* _Directions for this task_: From the text below on handling classroom denials, extract the passage starting at "Two little sentences" and ending at "by John Agard).", copied word for word.
>> Begin Text extract
And so every Wednesday, I listened intently, scribbling down my notes on how to control even the most chaotic, lawless and disaffected classes that the state education system cared to throw at me.
Now, one of the most common classroom conflicts is when you ask a student to stop doing something and they flatly deny that they have been doing anything in the first place e.g.
You: ‘David! Stop setting fire to Whitney’s pencil case’
David: ‘I wasn’t sir! I wasn’t doing anything!’
Even if David still had a flamethrower in his hands, was holding a detailed sketch of how to burn Whitney’s pencil case and was wearing a giant badge saying ‘I love fire’ then he would still refuse to accept that he had done anything wrong. However, the brilliant Geordie lecturer taught us a couple of seemingly fool-proof ways of countering the unfailing inevitability of children fragrantly lying about their actions. He argued that (other than in dramatic cases) it was more important what the student did next, than what they had been doing before. So, David’s pyromania could be left in the past, as long as his next step was to analyse which one of the Birlings was the most monumental shit, or why Crooks, Candy, Lennie and Curley’s Wife were not all that different after all.
Two little sentences would help you to do this. Both of the sentences would be used in reply to either the student saying they hadn’t/weren’t doing anything wrong in the first place, or if they said that their action was justified e.g. I was only talking because I was telling Lincoln to shut up because he’s a dick. Or something equally pleasant. The sentences were:
- That may well be the case and I’m not disagreeing with you, but now you need to …. (explain why Carol-Ann Duffy is so angry…discuss the uses of the sibilant S in stanza 2 of Dulce Et Decorum Est etcetera, etcetera.).
- That is probably true, and I’m not going to argue with you, but I need you to … (pretend that you like any of the poems in the anthology that are not written by John Agard).
>> End Text extract
>> Begin Source material
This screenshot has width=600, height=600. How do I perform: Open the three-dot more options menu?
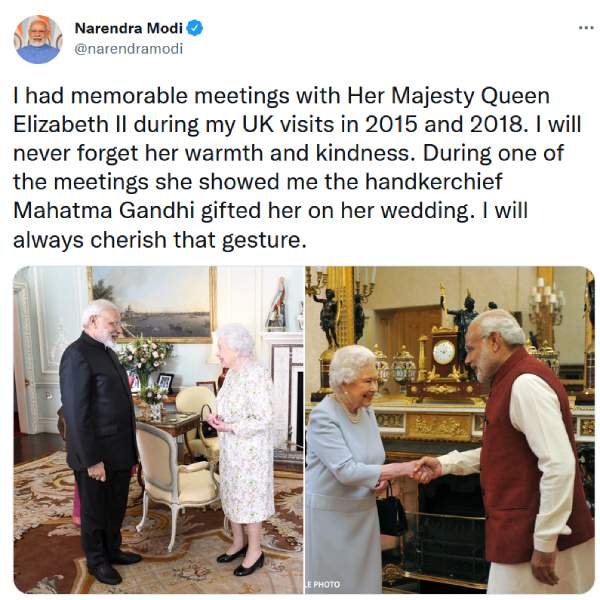point(586,27)
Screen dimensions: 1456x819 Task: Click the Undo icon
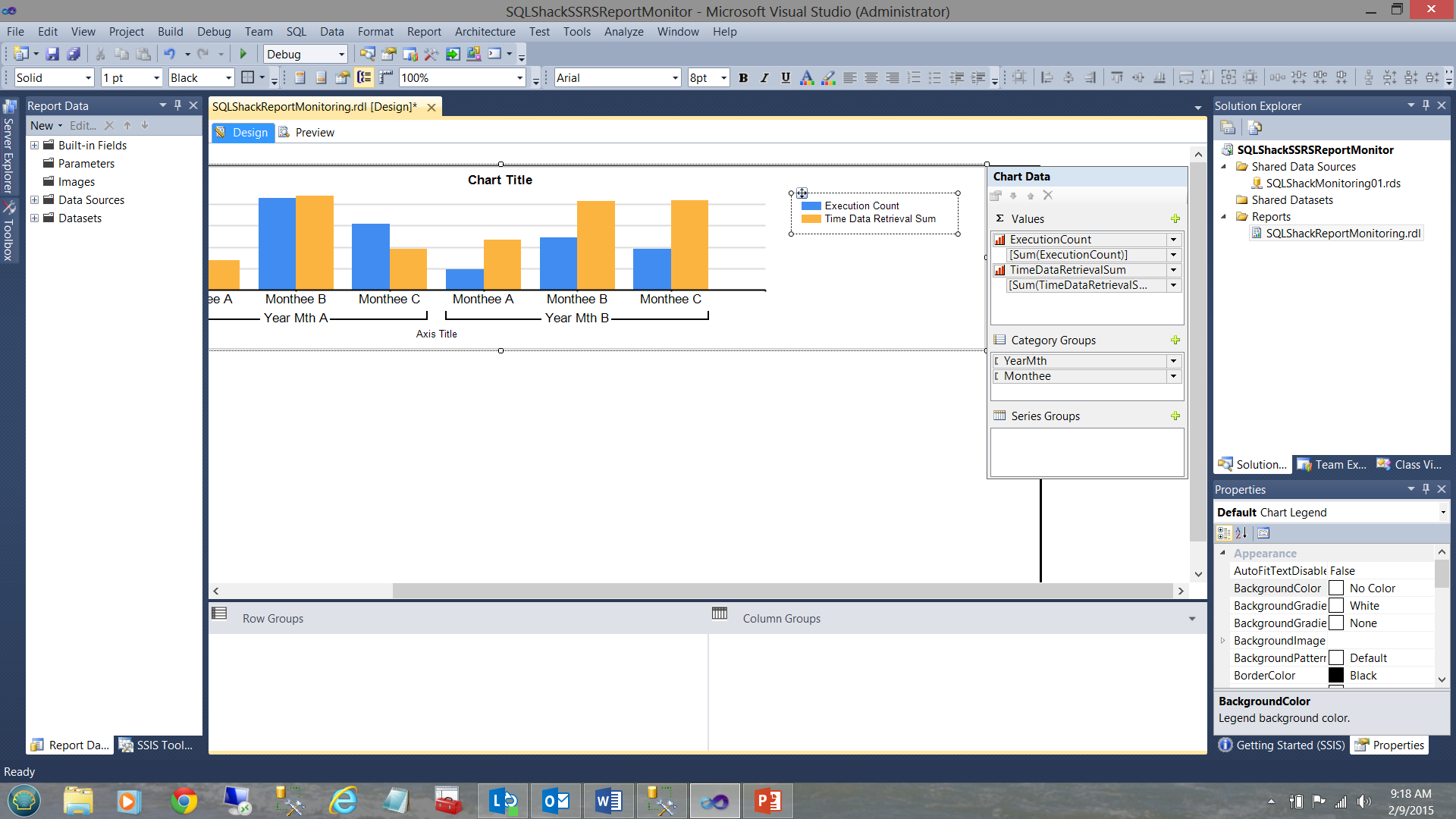[169, 54]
>> End Source material
* _Exercise output_:
Two little sentences would help you to do this. Both of the sentences would be used in reply to either the student saying they hadn’t/weren’t doing anything wrong in the first place, or if they said that their action was justified e.g. I was only talking because I was telling Lincoln to shut up because he’s a dick. Or something equally pleasant. The sentences were:
- That may well be the case and I’m not disagreeing with you, but now you need to …. (explain why Carol-Ann Duffy is so angry…discuss the uses of the sibilant S in stanza 2 of Dulce Et Decorum Est etcetera, etcetera.).
- That is probably true, and I’m not going to argue with you, but I need you to … (pretend that you like any of the poems in the anthology that are not written by John Agard).